Después, la derrota electoral del 24 de octubre del 99 generó un estado de aguda horizontalización política, que por sus características impidió esa discusión largamente postergada. El resultado es que, a pesar de su abrumadora victoria en las elecciones legislativas de octubre de 2001, el abrupto final del gobierno de la Alianza tampoco encontró al peronismo en las condiciones internas más adecuadas para reasumir el poder político.
La situación de hoy refleja la actualidad de estas falencias políticas. Con una diferencia, en este caso favorable. Aquel debate pendiente se está resolviendo aceleradamente en la práctica, no tanto a través de la palabra sino mediante la cruda y brutal elocuencia de los hechos. Una vez más, se impone el axioma de que "la única verdad es la realidad".
Porque así como el monumental fracaso del gobierno de la Alianza puso de manifiesto que el peronismo es la única fuerza política capaz de gobernar la Argentina, la experiencia de estos últimos meses revela la absoluta inviabilidad de cualquier alternativa política que no asuma el rumbo estratégico y las transformaciones realizadas en la década del 90 como el punto de partida necesario para enfrentar la crisis. El sentido general del documento de catorce puntos impuesto hace poco más de un mes por los gobernadores peronistas al propio Duhalde es absolutamente inequívoco.
Lo cierto es que el peronismo afronta nuevamente la responsabilidad de superarse a sí mismo. Está obligado a recrear su unidad de concepción alrededor de una clara visión estratégica y de una propuesta política sobre el presente y el futuro de la Argentina. Así como en 1989 no quedó aferrado nostálgicamente a lo que planteó y ejecutó a partir de 1945, hoy tampoco puede quedarse en la simple reivindicación de las realizaciones de la década del 90. El mundo y la Argentina han vuelto a cambiar. Hay nuevos desafíos que exigen nuevas respuestas.
Sólo así el peronismo podrá revitalizar su mística revolucionaria y movilizar a su inmenso caudal de militancia política y social, hoy desorganizado y disperso, pero implantado territorialmente en todos los rincones del país. Esa formidable red de cuadros, cuando funciona organizadamente, es la herramienta que le posibilita alcanzar un nivel de inserción social de una profundidad tal que lo convierte en una fuerza políticamente arrolladora.
A partir de esa indispensable recuperación de la unidad de concepción, resulta posible encarar la tarea de reorganización política del peronismo, cuya realización exige la participación y la movilización de toda su militancia.

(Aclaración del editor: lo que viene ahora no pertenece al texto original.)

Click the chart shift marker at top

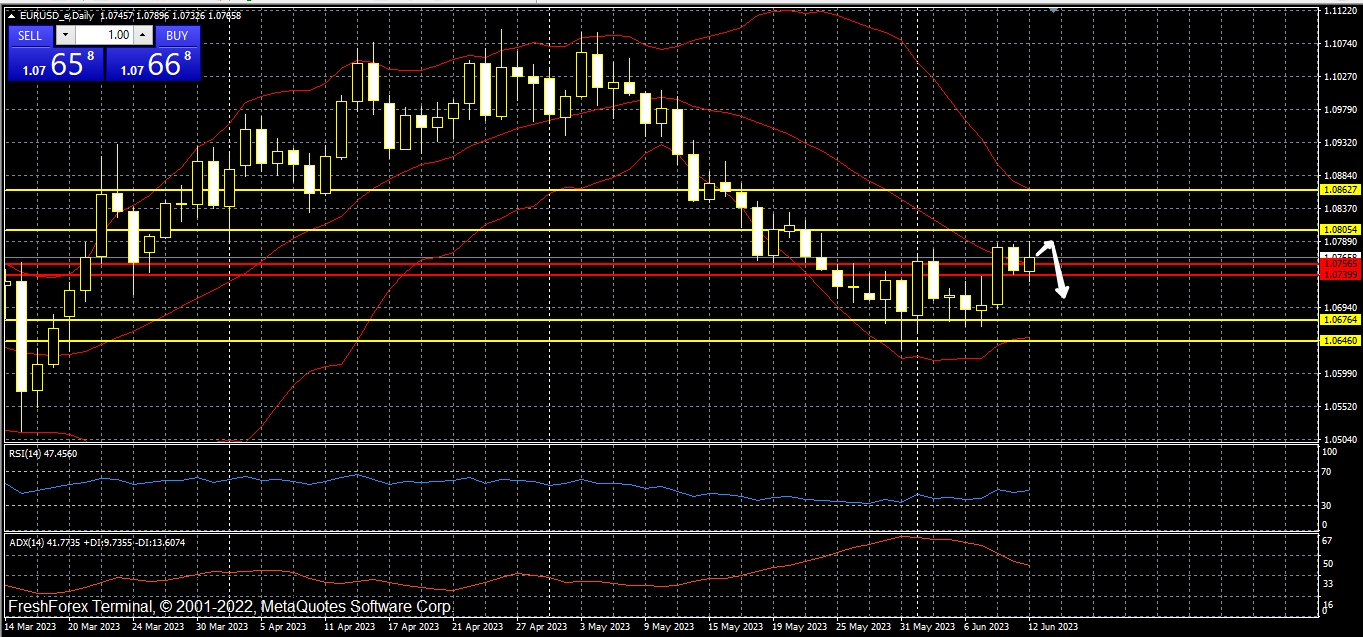[x=1052, y=9]
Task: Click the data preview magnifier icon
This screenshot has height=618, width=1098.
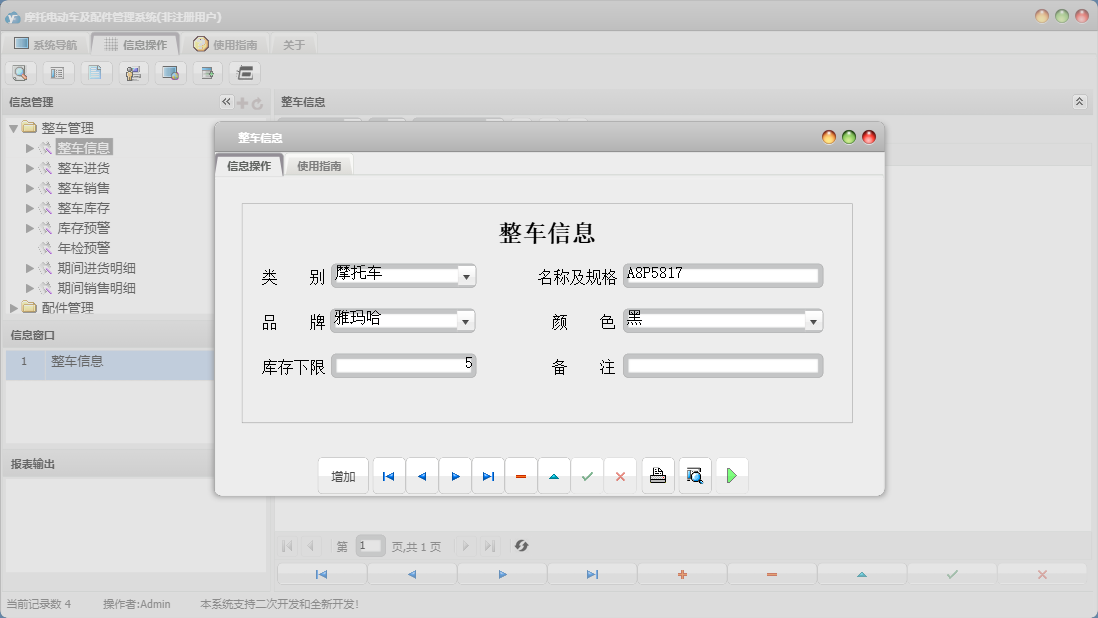Action: [695, 475]
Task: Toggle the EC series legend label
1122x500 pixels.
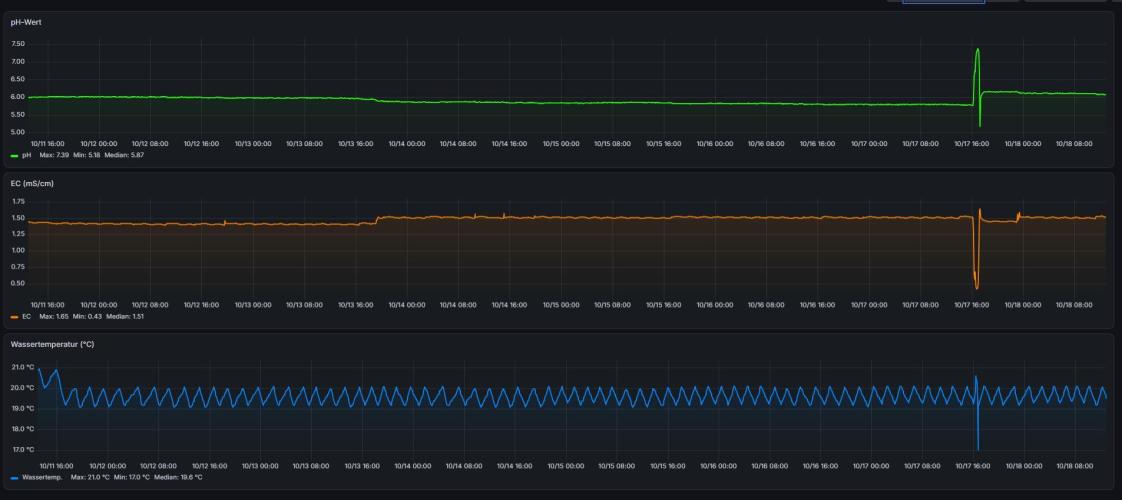Action: point(26,316)
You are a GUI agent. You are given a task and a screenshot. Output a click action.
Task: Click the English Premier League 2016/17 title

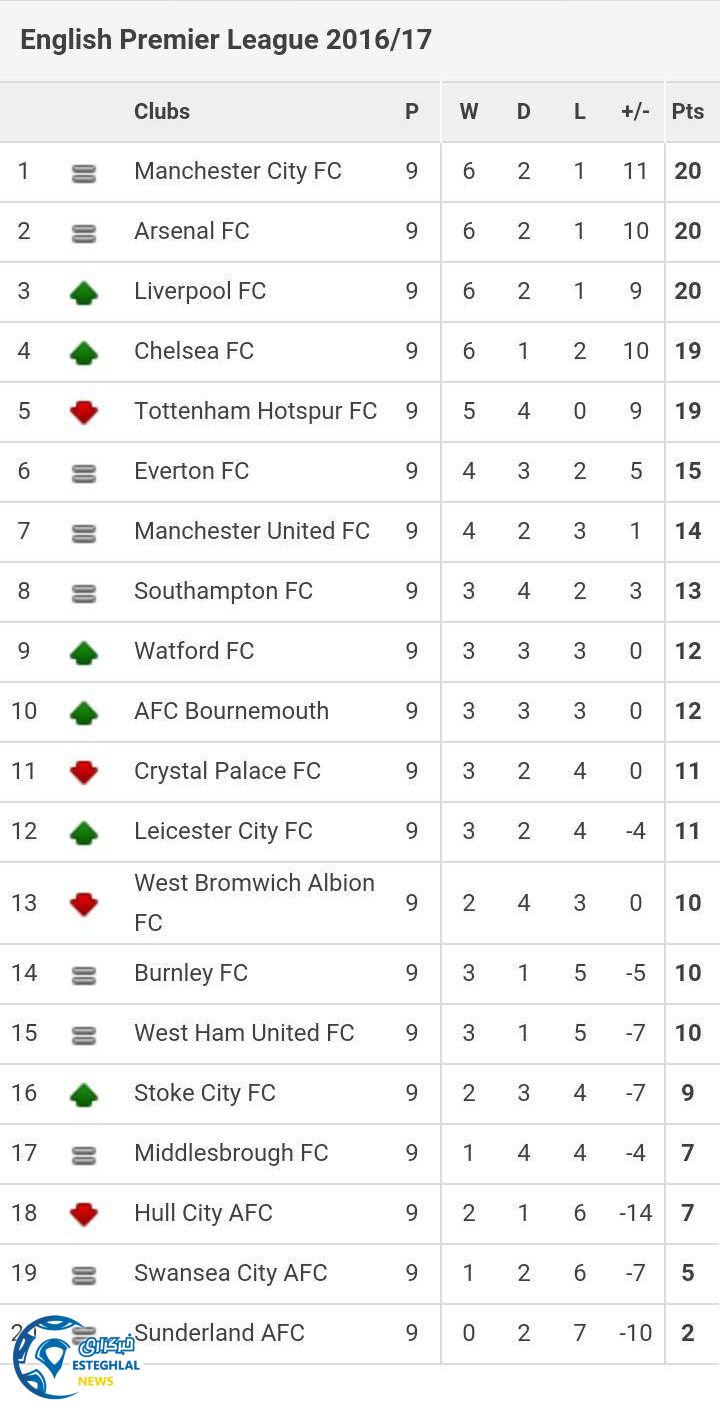tap(226, 40)
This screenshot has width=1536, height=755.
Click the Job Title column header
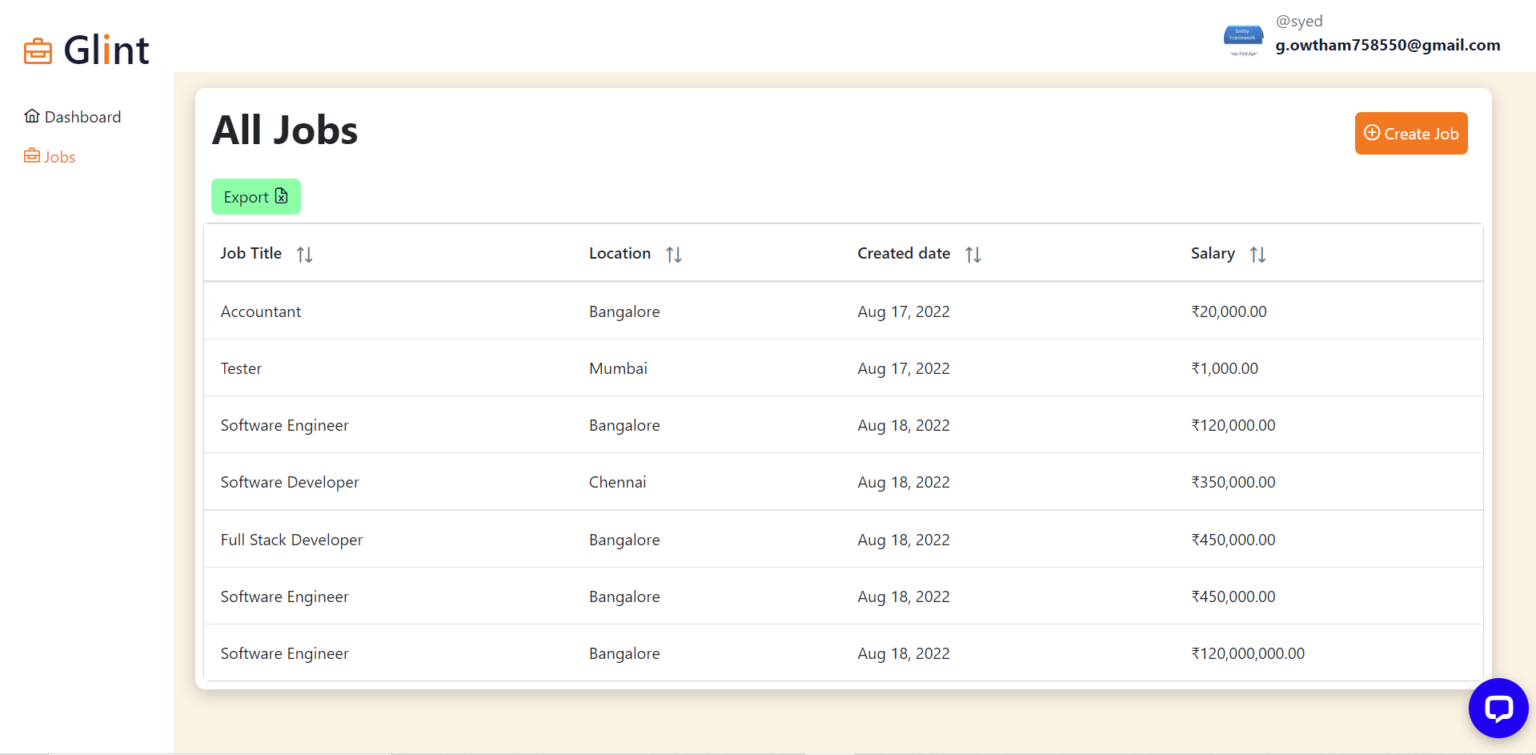251,254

Dicha reorganización política reconoce en las actuales circunstancias tres grandes ejes territoriales diferenciados:
1°) La articulación del peronismo del interior, que permita una integración política nacional, más allá de feudalismos locales, de modo de integrar armónicamente a todos los liderazgos provinciales y regionales en un proyecto común.
2°) La renovación del peronismo de la provincia de Buenos Aires, que termine con la hegemonía política de un aparato partidario burocratizado y anquilosado, cada vez más divorciado de su base social, erigido además en socio principal de un "partido bonaerense" aislado del resto del país.
3°) La refundación del peronismo de la ciudad de Buenos Aires, que posibilite su reinserción en la sociedad porteña, que fue la cuna de la Alianza y todavía es el principal bastión político más hostil al peronismo de toda la Argentina.
El peronismo no es un "club privado". Ha sido y es un gran movimiento nacional. Ningún acuerdo de dirigentes puede asumir la representación de su voluntad. Por eso, es absolutamente imprescindible la convocatoria a elecciones internas, de carácter abierto, para nominar a su futura fórmula presidencial. De ese modo, el peronismo puede dar el ejemplo en la respuesta necesaria a la profunda crisis de legitimidad que padece el sistema político argentino, que demanda una profunda reformulación institucional y que implica en la práctica la fundación de una Segunda República, una tarea de una envergadura histórica semejante a la que encarnaron hace ciento cincuenta años aquellos gobernadores reunidos en San Nicolás.